─── TEXT EXCERPT ───

The viruses that infect bacteria are called bacteriophages. If, for example, one strain that makes cheese gets indicted with a bacteriophage, you need to retire the strain, because industrially, you can’t sell it at all. As such, you need to develop cultures that are resistant to bacteriophages.

Take, as such, a bacterium population and expose it to a new virus: the virus comes in and kills the vast majority, but there is a small subset of the population that will survive. Why? That was the new variant: they possessed characteristics that made them able to withstand the bacteriophage.

Look here at this image: a locus of S. thermophilus bacteria was infected with a virus: the virus killed almost all the population, but some small subsets (white dots) survived the attack, as they were resistant to the said virus.

This is where genetic sequencing of the variant comes in: when scientists compared the genetic strand of the variant to that of the normal bacteria, they were 99.9999% identical across the 2 million DNA letters. The only difference that was observed was right at the CRISPR array.

What is CRISPR?

CRISPR (from Clustered Regularly Interspaced Short Palindromic Repeats) is the bacterial adaptive immune system. If infected by a virus, it keeps a part of its DNA and stores it.

A CRISPR array is a combination of a CRISPR repeat and a spacer: the repeat is the normal DNA in that region, that is identical. However, the spacers are all unique.

The striking difference was that at the end of the variant that survives, there is one more repeat and a spacer.

Most importantly, the spacer sequence that gets added every time the bacteria survives an infection of a phage corresponds exactly to the sequence of DNA of the phage that is used.

As such, if you synthetically add a spacer, the bacteria will become resistant to the phage of which sequence you used. Oppositely, if you remove the spacer, the bacteria lose their resistant abilities.

─── PROVIDED MATERIAL ───

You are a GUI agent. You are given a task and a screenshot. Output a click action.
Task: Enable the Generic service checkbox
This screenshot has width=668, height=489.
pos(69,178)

───

Carry on the excerpt about CRISPR and bacteriophage resistance in bacteria, picking up right after its last sentence.

But the only thing is that the CRISPR sequence is not alone: before the spacers, we find some Crispr-Associated-Genes, called CAS genes. If we modify those CAS genes, does it have an impact on the expression of CRISPR?

So we know there are 4 Cas molecules before the CRISPR array: those are cas1, cas2, cns2 and most importantly, cas9. If you inactivate the cas9 molecule, the ability to be resistant will also be lost even if the spacer is still there. As such, the spacer is not enough, but you also need those CAS genes. If you knock out Csn2, you don’t lose resistance, but you lose the ability to acquire new spacers. So the CAS genes don’t only allow you to be immune, but they also help with immunization.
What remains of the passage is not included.